I tried assigning the internal adapter to wlan1 by creating a rules file in /etc/udev/rules.d/72-wlan-geo-dependent.rules. This worked in that it assigns the internal WiFi to wlan1, but when PiAware boots, there is no wlan0 even with the USB dongle plugged in.

It appears PiAware searches for a matching MAC address for the internal WiFi adapter, and if found, configures it and only it for WiFi regardless of what wlanx it is assigned to. Is there a way around this?
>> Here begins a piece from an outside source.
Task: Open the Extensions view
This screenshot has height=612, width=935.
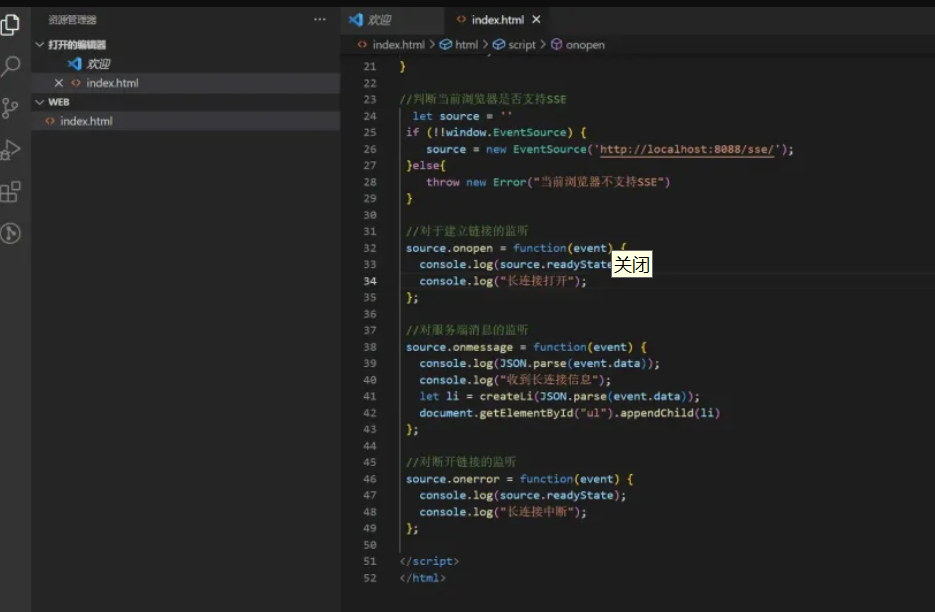Action: [11, 192]
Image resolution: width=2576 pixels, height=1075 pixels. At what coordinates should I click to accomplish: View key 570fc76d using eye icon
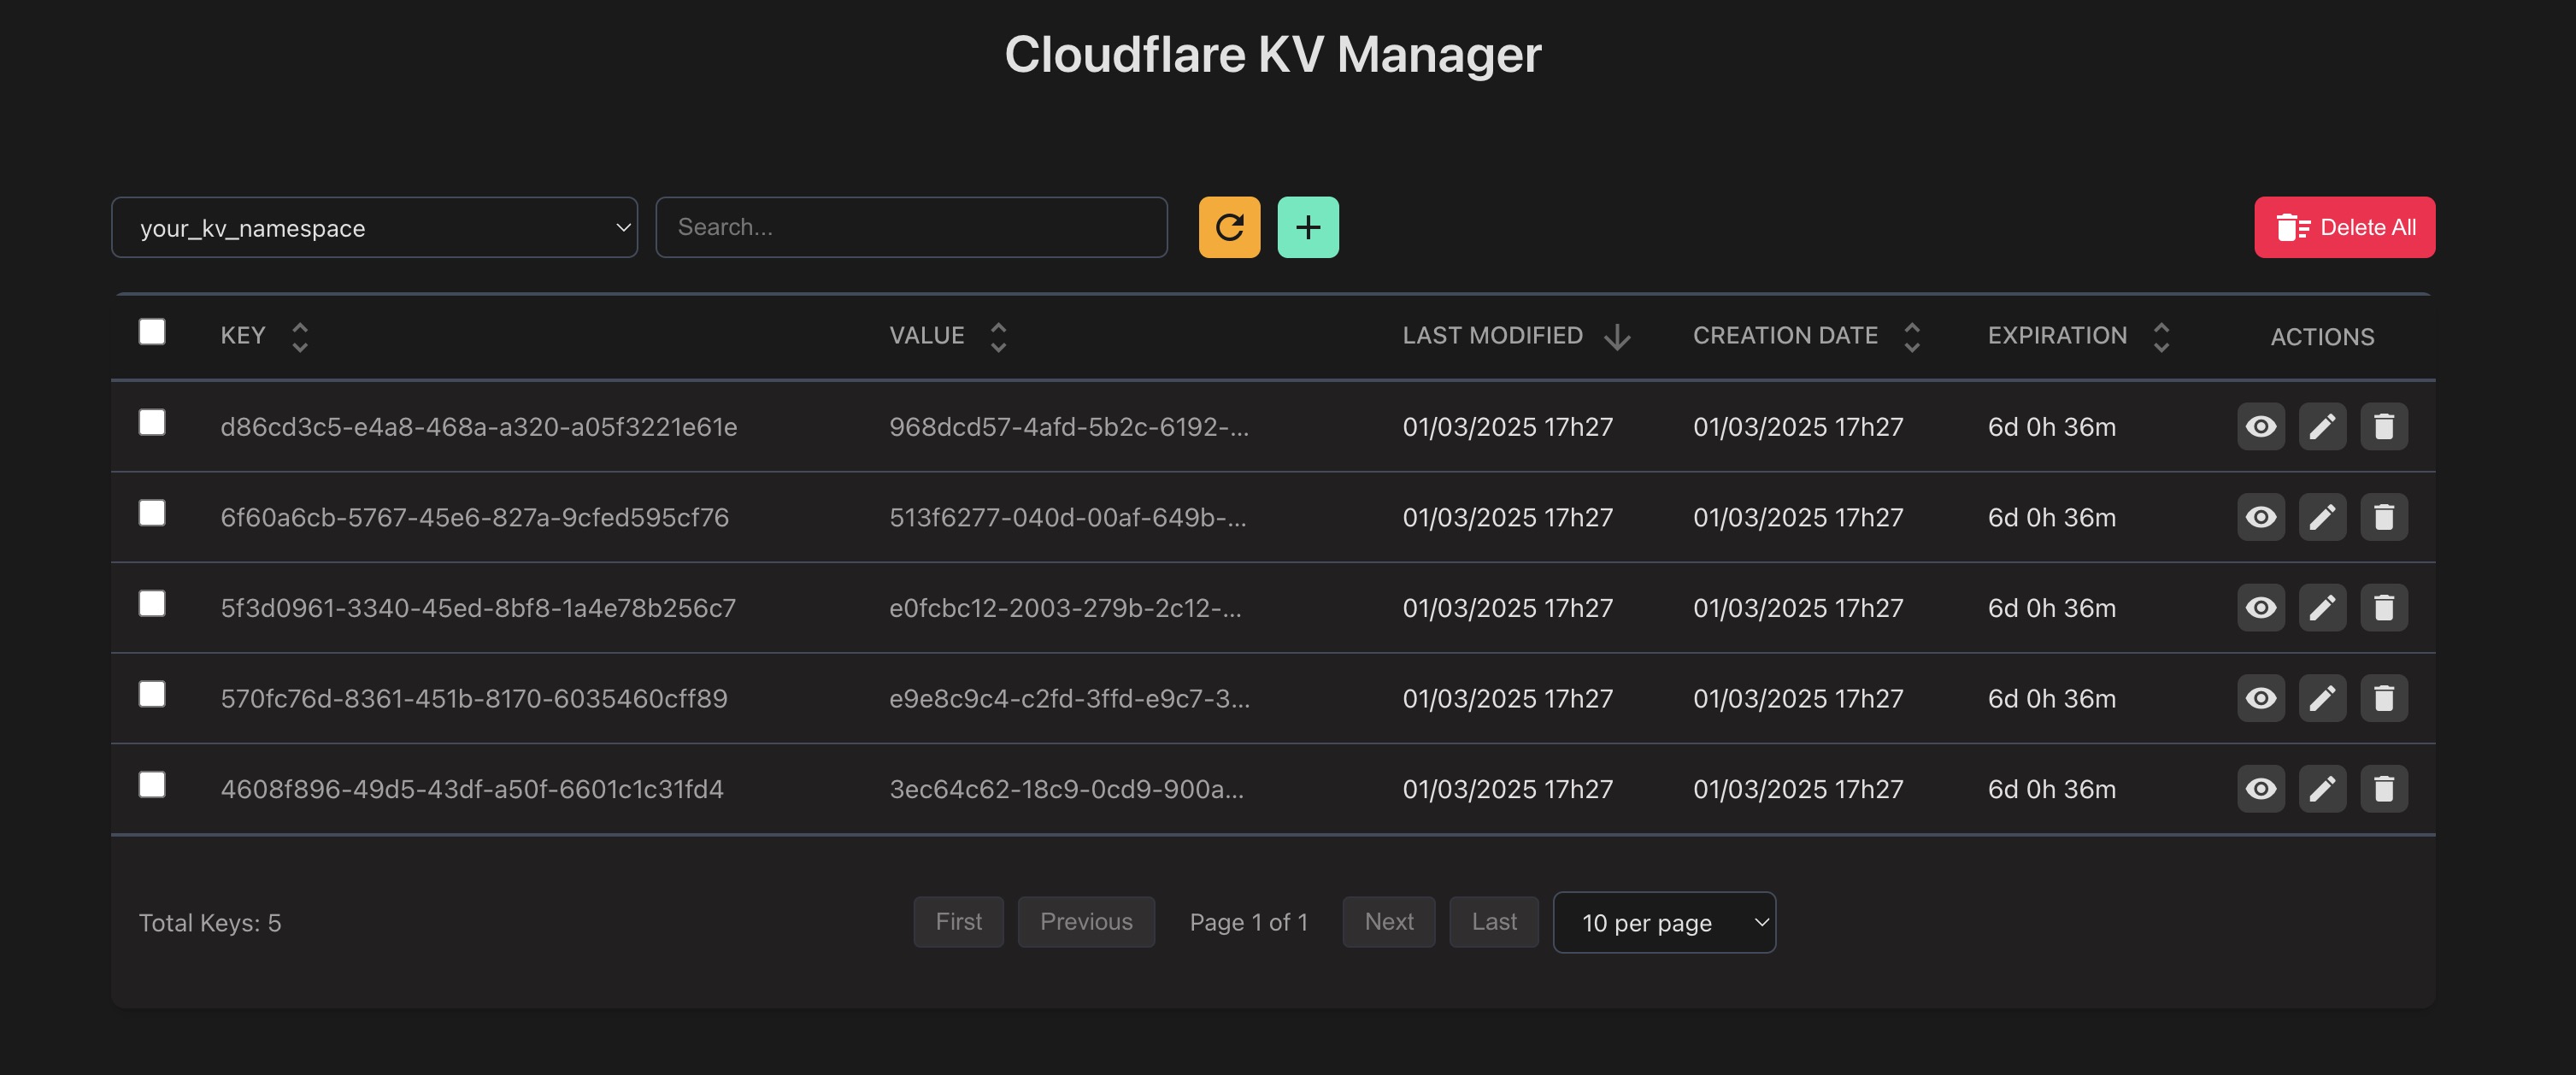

If you need unusual network setups (two live wifi connections counts as unusual) then the piaware sdcard image is not going to be sufficiently flexible for you; I’d suggest starting from a vanilla Raspbian image.

Thank you for the reply.

Poking around in fa_sysinfo.tcl, I see a line

			# if we have a Pi / broadcom wifi (probably the Pi 3 built-in wifi)
			# and also something else
			# then prefer the something else
			if {[string match -nocase b8:27:eb:* [interface_sysfs_value $interface address ""]] ||
				[string match -nocase dc:a6:32:* [interface_sysfs_value $interface address ""]]} {
				lappend candidates [list "2:$interface" $interface]
			} else {
				lappend candidates [list "1:$interface" $interface]
			}

The comment line seems to indicate that if there is ‘something else’ meaning another WiFi adapter, that the ‘something else’ would be preferred. Is that not the case?

Correct, if there are multiple wireless interfaces visible that do not have rfkill set, then that code should prefer to select an interface that does not have a Broadcom / Pi Foundation OUI.

That’s not going to help if you’re entirely missing one of the wireless interfaces though.